■ Written task
Rename "Reload" to "Refresh" in the entries starting at the line containing "Given: Reload the current page" and ending at the last entry, keeping everything else the same. Reproduce only those lines and leave out the pictures.

■ Dataset entries
* * * * *
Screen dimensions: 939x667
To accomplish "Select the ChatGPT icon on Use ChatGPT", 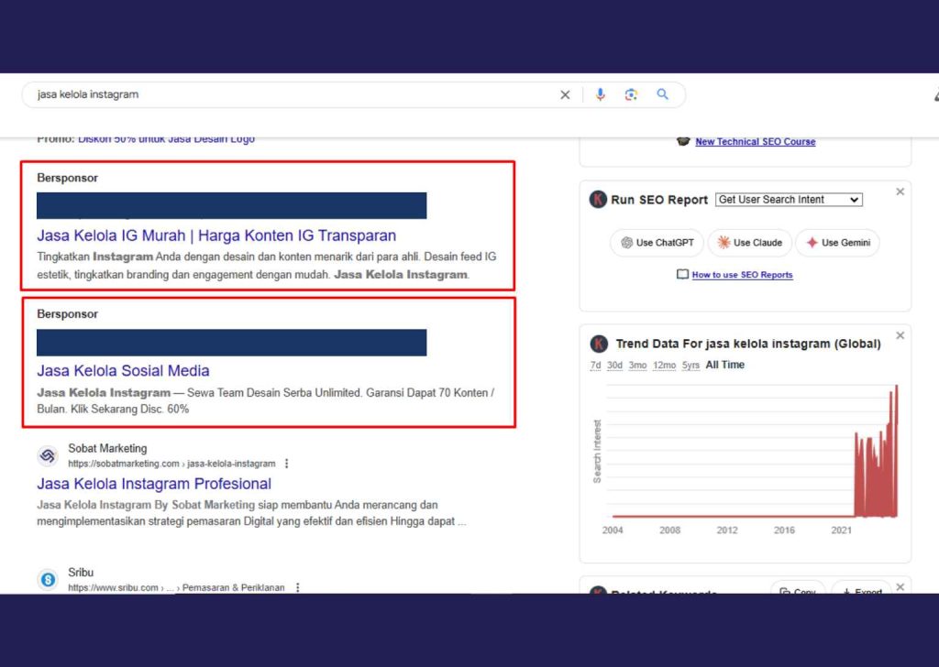I will (x=627, y=243).
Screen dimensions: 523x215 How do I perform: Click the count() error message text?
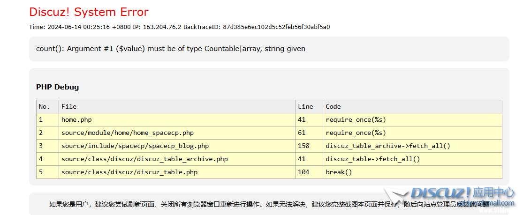[171, 49]
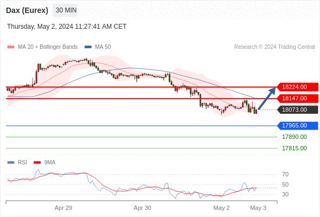320x217 pixels.
Task: Click the black 18073.00 current price tag
Action: coord(298,110)
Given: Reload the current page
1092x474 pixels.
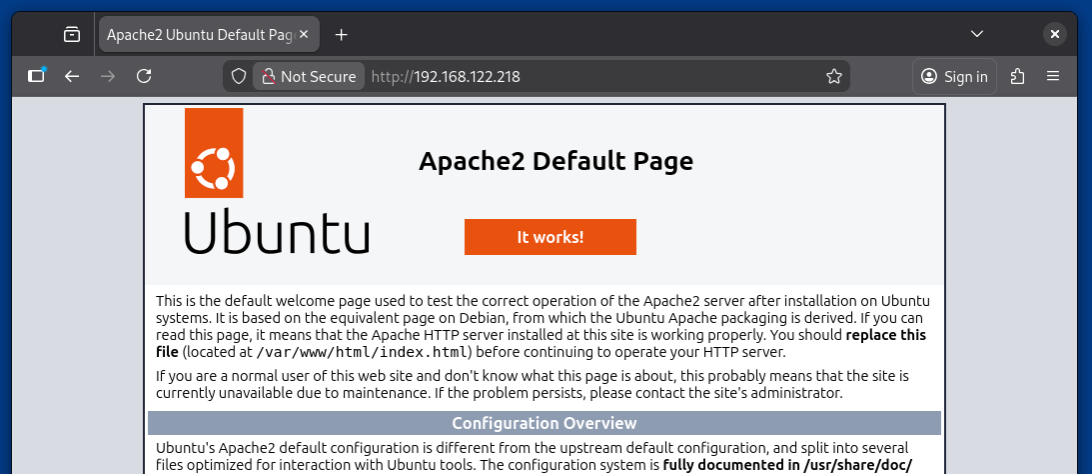Looking at the screenshot, I should click(x=144, y=76).
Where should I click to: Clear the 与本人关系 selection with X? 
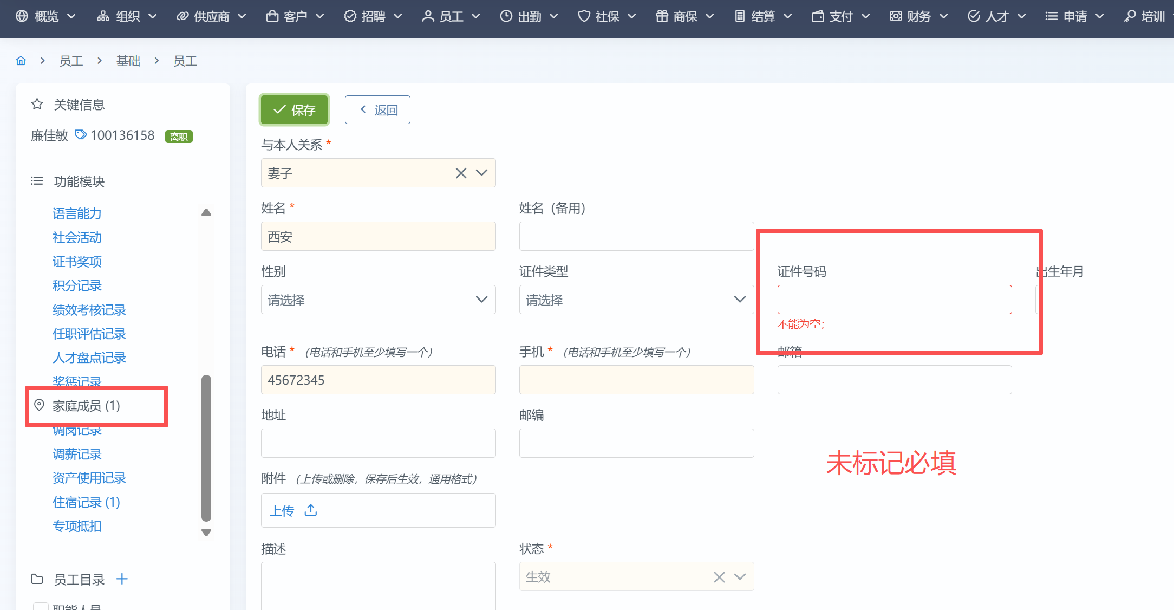(461, 173)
* * * * *
■ Solved problem
Given: Refresh the current page
1092x474 pixels.
Looking at the screenshot, I should click(x=144, y=76).
Where should I click to: Clear the 与本人关系 selection with X? 
(461, 173)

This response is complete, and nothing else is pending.